Design/Methods: We analyzed two residual blood serosurveillance datasets in Alberta, Canada: 124,008 blood donor plasma samples tested with Roche Elecsys® Anti-SARS-CoV-2 (anti-N) by Canadian Blood Services (CBS) and 214,780 outpatient lab plasma or sera samples tested with the Abbott SARS-CoV-2 IgG Assay (anti-N) by Alberta Precision Labs (APL). In each dataset, we estimated crude seroprevalence, and seroprevalence with the Rogen-Gladen (RG) adjustment for previously reported sensitivity and specificity using Bayesian credible intervals. Using data from samples tested with both assays early in the pandemic (in 2020), we developed linear regression models to transform CBS Roche qualitative results to Abbott and applied the Abbott cutoff index and made the opposite transformation to convert APL to Roche. Finally, we developed generalized linear models using data collected in the early pandemic to estimate the probability a tested sample was tested 0-3, 4-6, 7-9, or >9 months from infection and applied this model to the CBS and APL datasets to estimate rolling incidence from 2021 to 2023.
 

Results/Findings:

The datasets had similar seropositivity earlier in the pandemic but diverged after May 2022 due to greater waning sensitivity in the Abbott assay used by APL (Figure A).  RG and Bayesian adjustments had minimal impact, increasing sero-prevalence estimates by 2.04% for the CBS Alberta subset and 7.76% for APL (Panel A). Our regression-based approaches increased concordance between estimated seropositivity (Panel B) and led to more similar estimates of rolling incidence (Panel C). The gap between CBS and APL seropositivity estimates for October 2022 was 48% using raw seropositivity, 15% after transforming CBS to Abbott, and 14% after transforming APL to Roche.

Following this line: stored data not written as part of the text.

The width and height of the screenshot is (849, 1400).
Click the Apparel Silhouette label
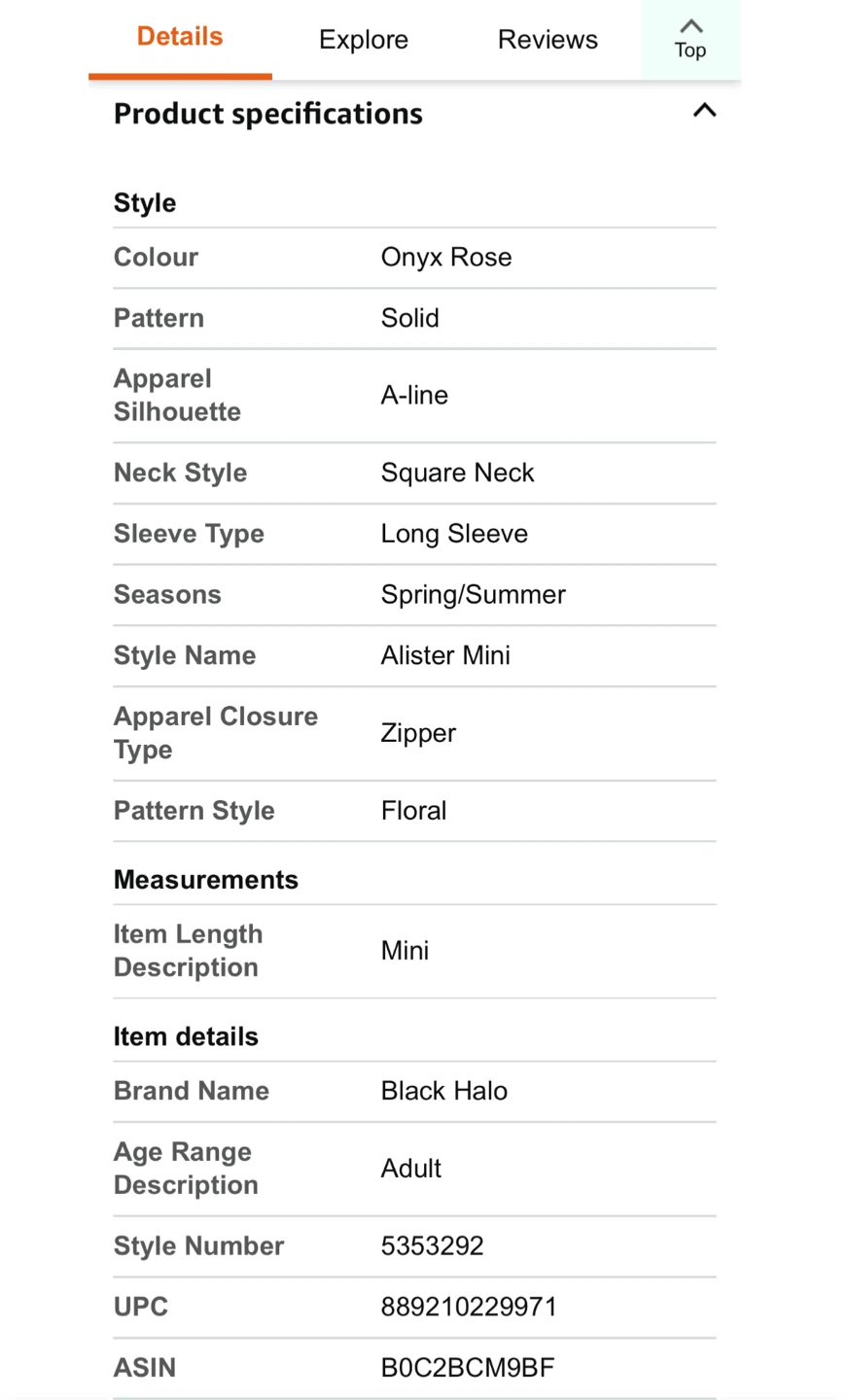click(177, 395)
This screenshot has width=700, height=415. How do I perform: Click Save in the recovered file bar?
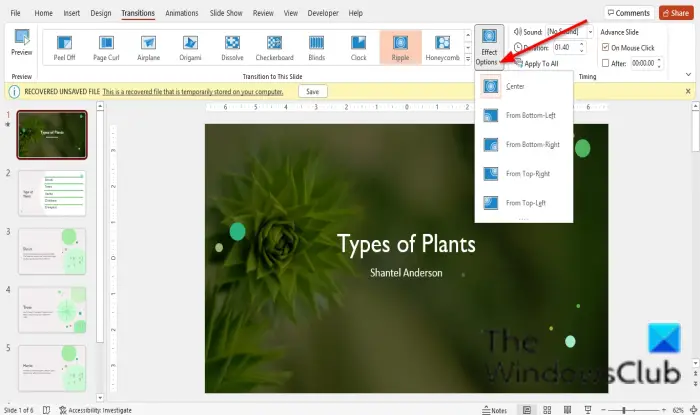(x=312, y=91)
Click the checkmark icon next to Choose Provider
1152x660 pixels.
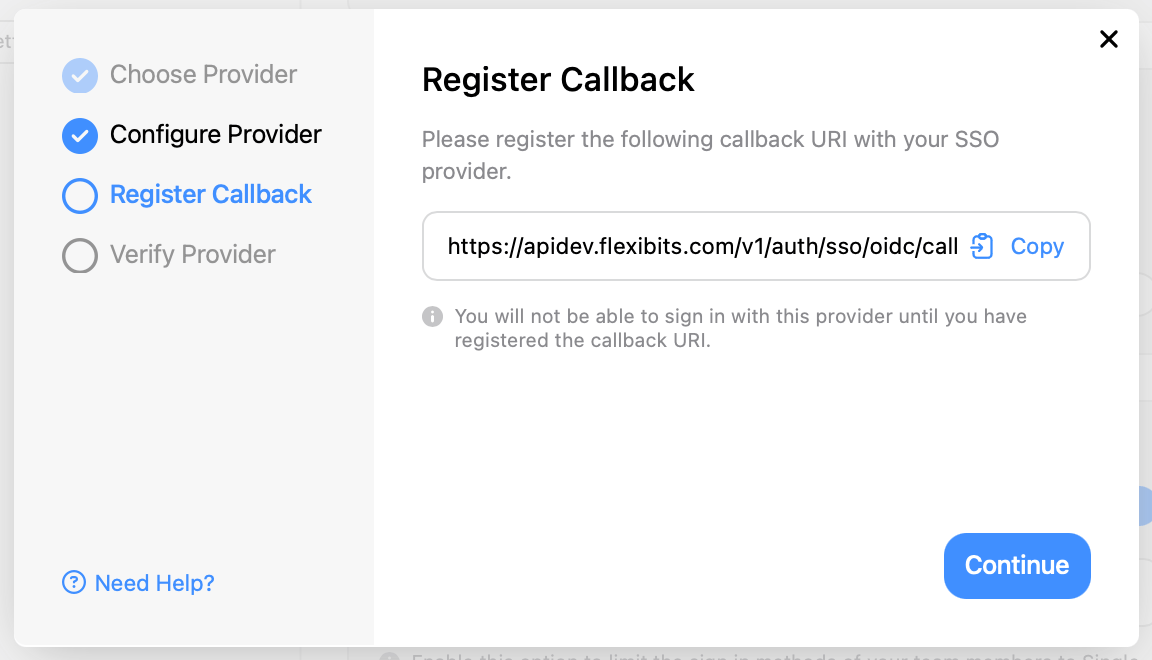pos(79,74)
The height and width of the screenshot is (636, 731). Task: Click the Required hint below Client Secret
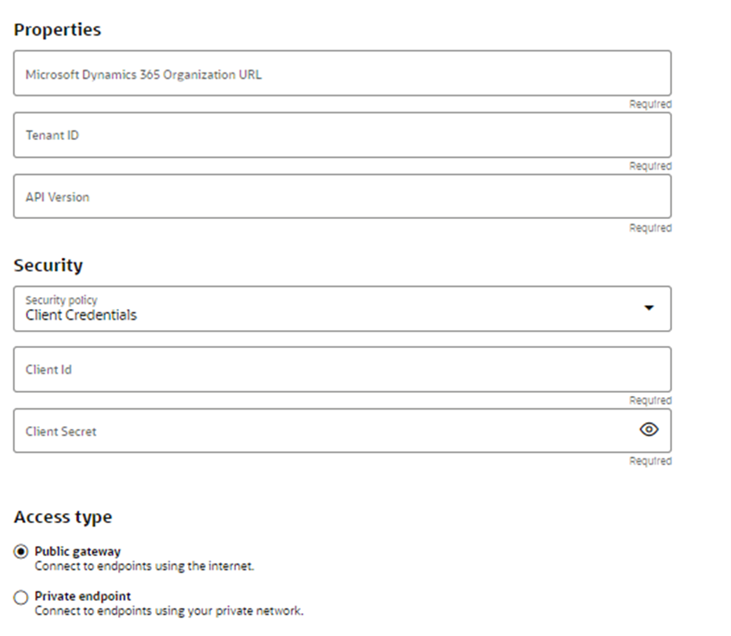coord(650,461)

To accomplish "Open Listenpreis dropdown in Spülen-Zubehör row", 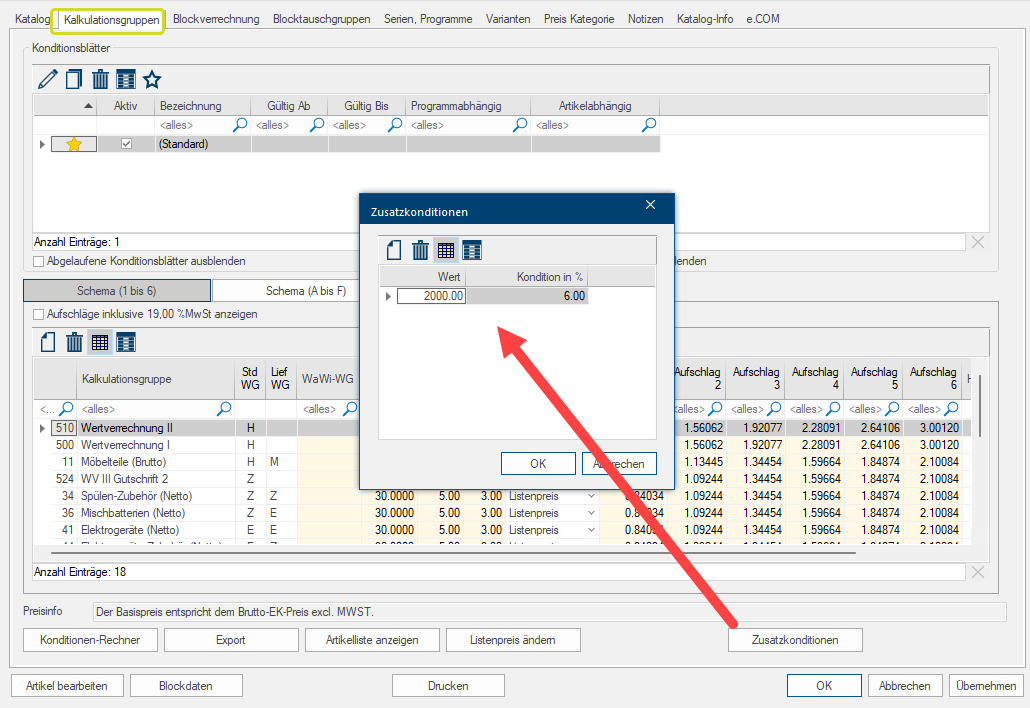I will 590,496.
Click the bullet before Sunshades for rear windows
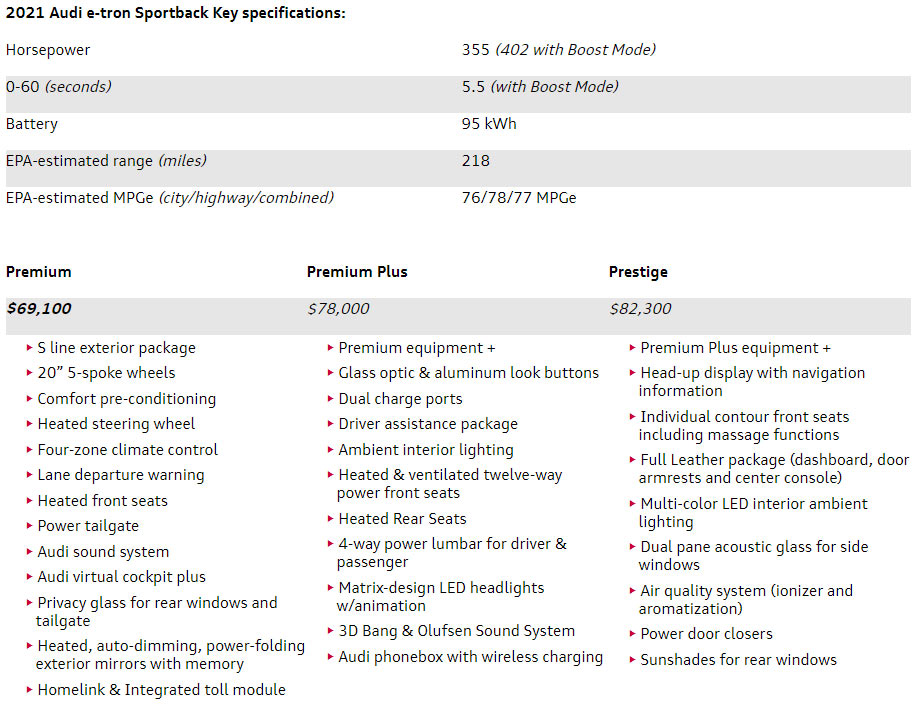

Conclusions: Serosurveillance estimates are sensitive to choice of assay, and the most common adjustment methods (RG) do little to make estimates more concordant, particularly later in the pandemic when differences in waning sensitivity become important. Our regression-based approaches improve comparability across studies using different assays. Rolling incidence may be a more relevant population health measure in the post-pandemic era where history of SARS-CoV-2 is ubiquitous. These methods may help to integrate and compare serosurveillance data in blood donors with other populations that use different assays.